In a new development, researchers have designed and demonstrated a new system that can detect flaws in solar panels for full and partial sunlight irrespective of weather conditions. This is because current methods are unable to detect defects in daylight conditions, thus the new system could make it much easier for optimal functioning of solar panels.
In fact, silicon solar panels that make up for around 90% of the solar panels in the world often have defects that are related to manufacturing, handling, or installation. These defects could be responsible to diminish the efficiency of solar panels to a considerable extent thus making it important for them to be detected quickly and easily.
The findings published in the journal Applied Optics describes how a unique combination of new software and hardware allows imperfections in solar panels to be clearly revealed and examined even in bright light.

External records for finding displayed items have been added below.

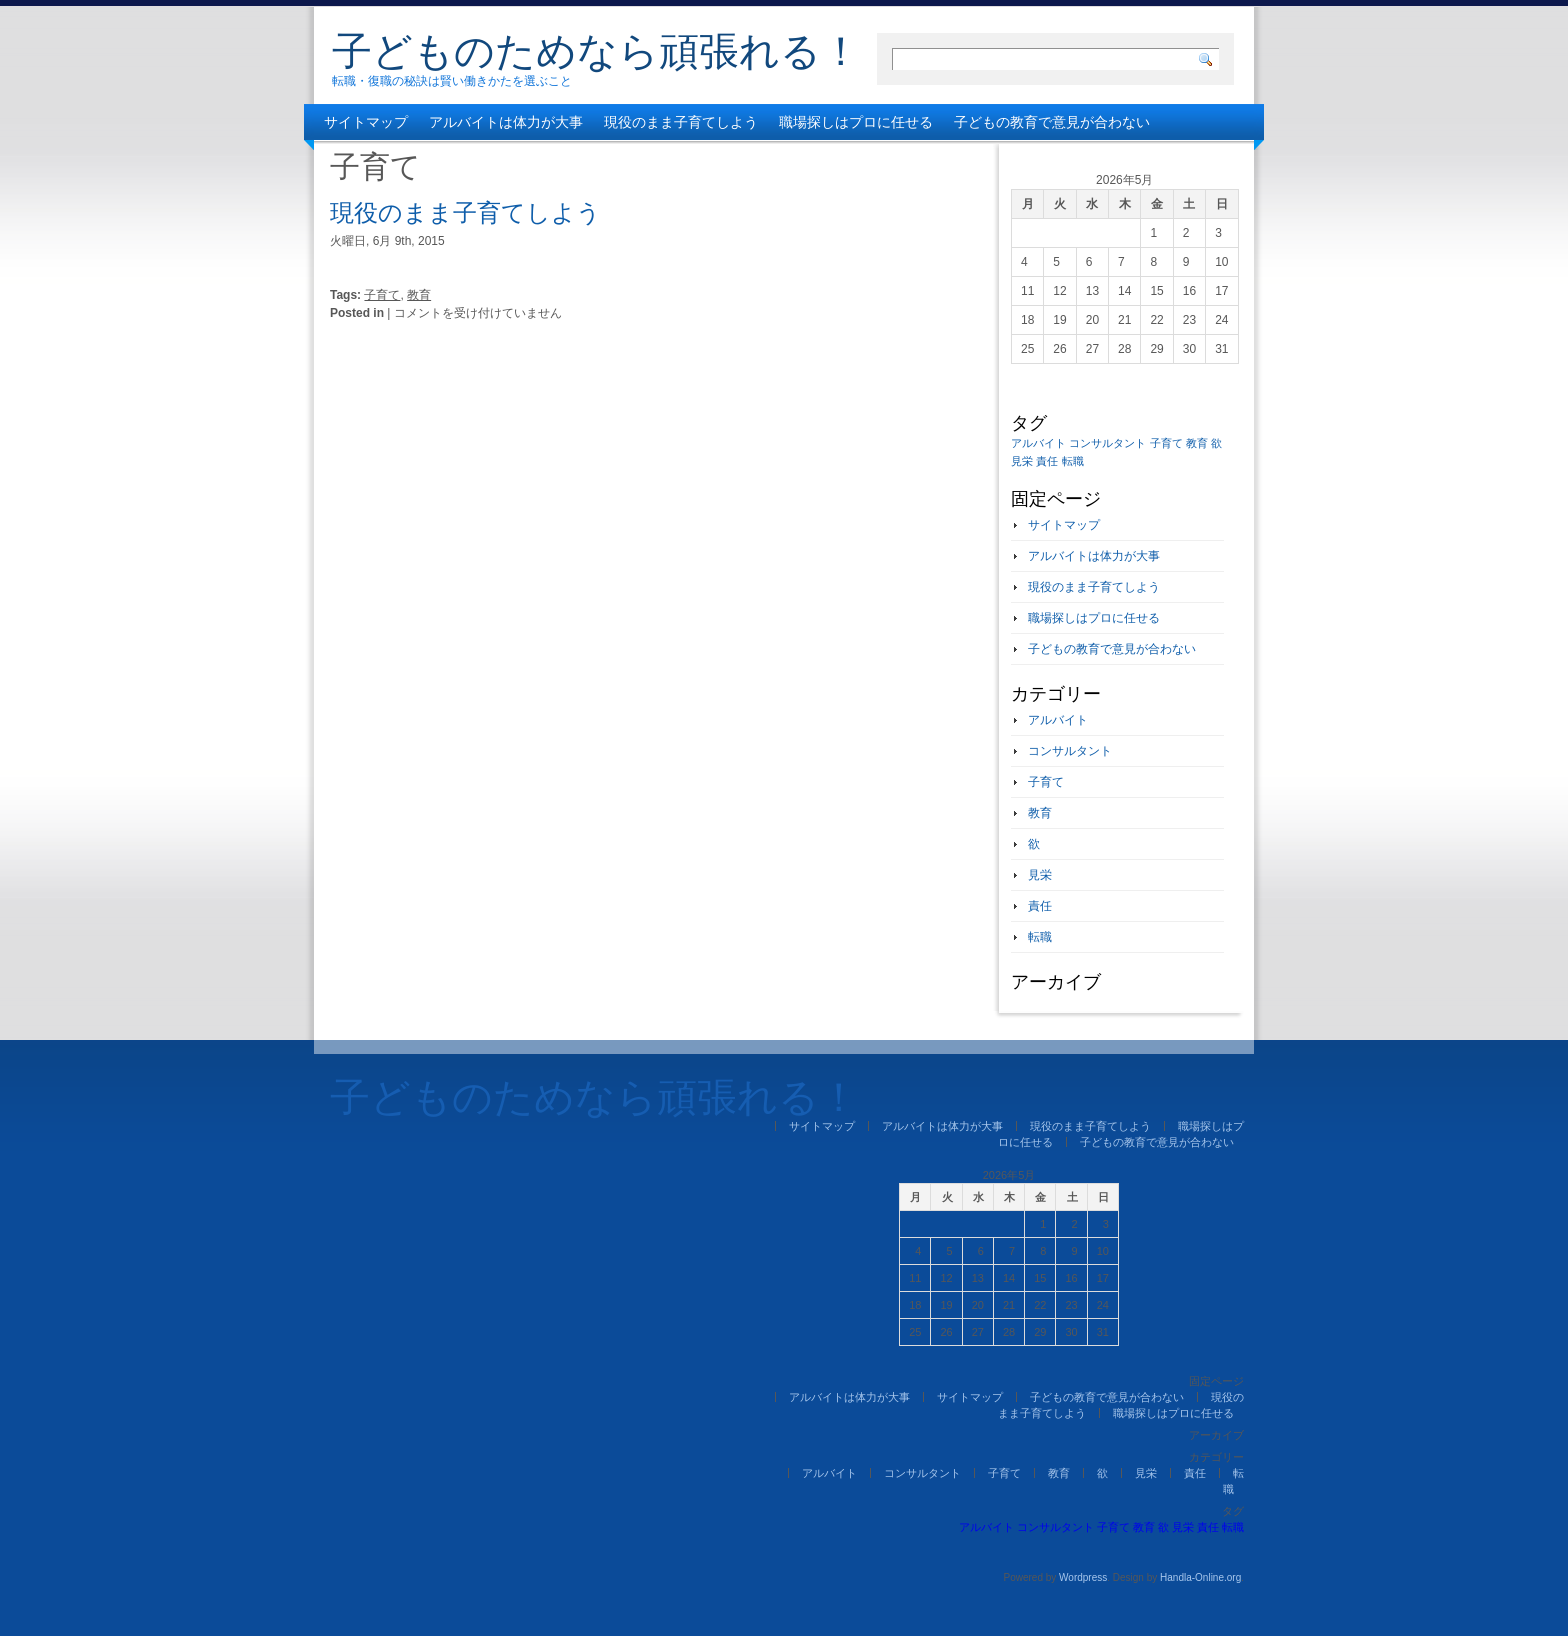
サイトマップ (366, 122)
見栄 (1040, 875)
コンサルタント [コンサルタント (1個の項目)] (1107, 443)
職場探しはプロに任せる (856, 122)
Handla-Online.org (1200, 1577)
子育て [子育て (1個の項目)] (1166, 443)
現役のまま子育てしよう (681, 122)
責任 (1040, 906)
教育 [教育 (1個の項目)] (1197, 443)
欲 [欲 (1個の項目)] (1216, 443)
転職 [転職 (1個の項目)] (1073, 461)
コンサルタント (1070, 751)
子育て (382, 295)
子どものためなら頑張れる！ (596, 51)
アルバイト (1058, 720)
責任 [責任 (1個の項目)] (1047, 461)
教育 (419, 295)
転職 (1040, 937)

Meanwhile, defect detection systems used today can only be used to discover defects at night or on modules of solar panels that have been separated and moved inside or in a shaded environment. This system could find use to help inspecting personnel at photovoltaic power stations detect defects and spot them more quickly for these systems to be able to produce electricity at their maximum output.
Importantly, following the development, an all-weather imaging system is developed that is functional in any lighting conditions. For defects to be visible, the researchers developed software that applies modulated electric current on a solar panel, which results into emitting of light that turns on and off very quickly. The apparatus requires an InGaAs detector with extremely high frame rate and is used to obtain a series of images of the solar panels as electric current passes on.